Textus Receptus Bibles
Noah Webster's Bible 1833
1:1 | The burden which Habakkuk the prophet saw. |
1:2 | O LORD, how long shall I cry, and thou wilt not hear! even cry out to thee of violence, and thou wilt not save! |
1:3 | Why dost thou show me iniquity, and cause me to behold grievance? for devastation and violence are before me: and there are that raise strife and contention. |
1:4 | Therefore the law is slackened, and judgment doth never go forth: for the wicked doth encompass the righteous; therefore wrong judgment proceedeth. |
1:5 | Behold ye among the heathen, and regard, and wonder marvelously: for I will work a work in your days, which ye will not believe though it be told you. |
1:6 | For lo, I raise up the Chaldeans, that bitter and hasty nation, which shall march through the breadth of the land, to possess the dwelling-places that are not theirs. |
1:7 | They are terrible and dreadful: their judgment and their dignity shall proceed from themselves. |
1:8 | Their horses also are swifter than the leopards, and are more fierce than the evening wolves: and their horsemen shall spread themselves, and their horsemen shall come from far; they shall fly as the eagle that hasteth to eat. |
1:9 | They shall come all for violence: their faces shall sup up as the east wind, and they shall gather the captivity as the sand. |
1:10 | And they shall scoff at the kings, and the princes shall be a scorn to them: they shall deride every strong hold; for they shall heap dust, and take it. |
1:11 | Then shall his mind change, and he shall pass over, and offend, imputing this his power to his god. |
1:12 | Art thou not from everlasting, O LORD my God, my Holy One?
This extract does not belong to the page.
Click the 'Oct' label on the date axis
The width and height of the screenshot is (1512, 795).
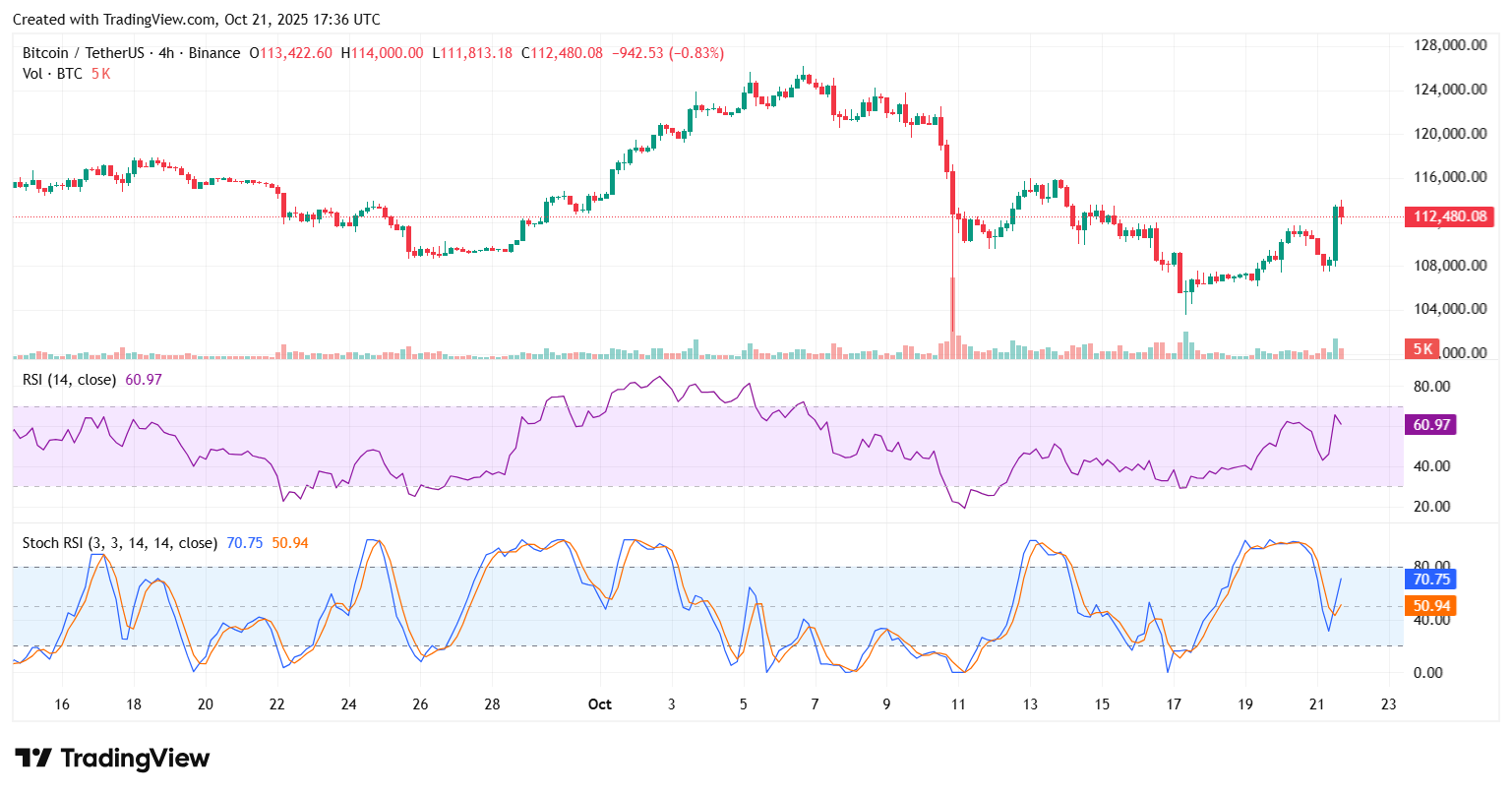[x=599, y=704]
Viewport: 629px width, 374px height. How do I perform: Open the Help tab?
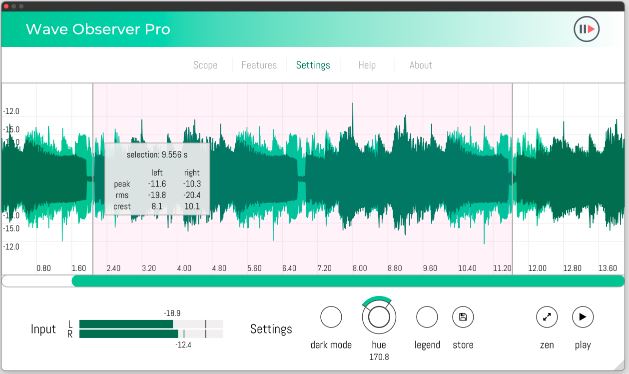(x=367, y=65)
We shall not die. O LORD, thou hast ordained them for judgment; and O mighty God, thou hast established them for correction. |
1:13 | Thou art of purer eyes than to behold evil, and canst not look on iniquity: why lookest thou on them that deal treacherously, and keepest silence when the wicked devoureth the man that is more righteous than he? |
1:14 | And makest men as the fishes of the sea, as the creeping animals that have no ruler over them? |
1:15 | They take up all of them with the angle, they catch them in their net, and gather them in their drag: therefore they rejoice and are glad. |
1:16 | Therefore they sacrifice to their net, and burn incense to their drag; because by them their portion is fat, and their food plenteous. |
1:17 | Shall they therefore empty their net, and not spare continually to slay the nations? |
Noah Webster's Bible 1833
While Noah Webster, just a few years after producing his famous Dictionary of the English Language, produced his own modern translation of the English Bible in 1833; the public remained too loyal to the King James Version for Webster’s version to have much impact.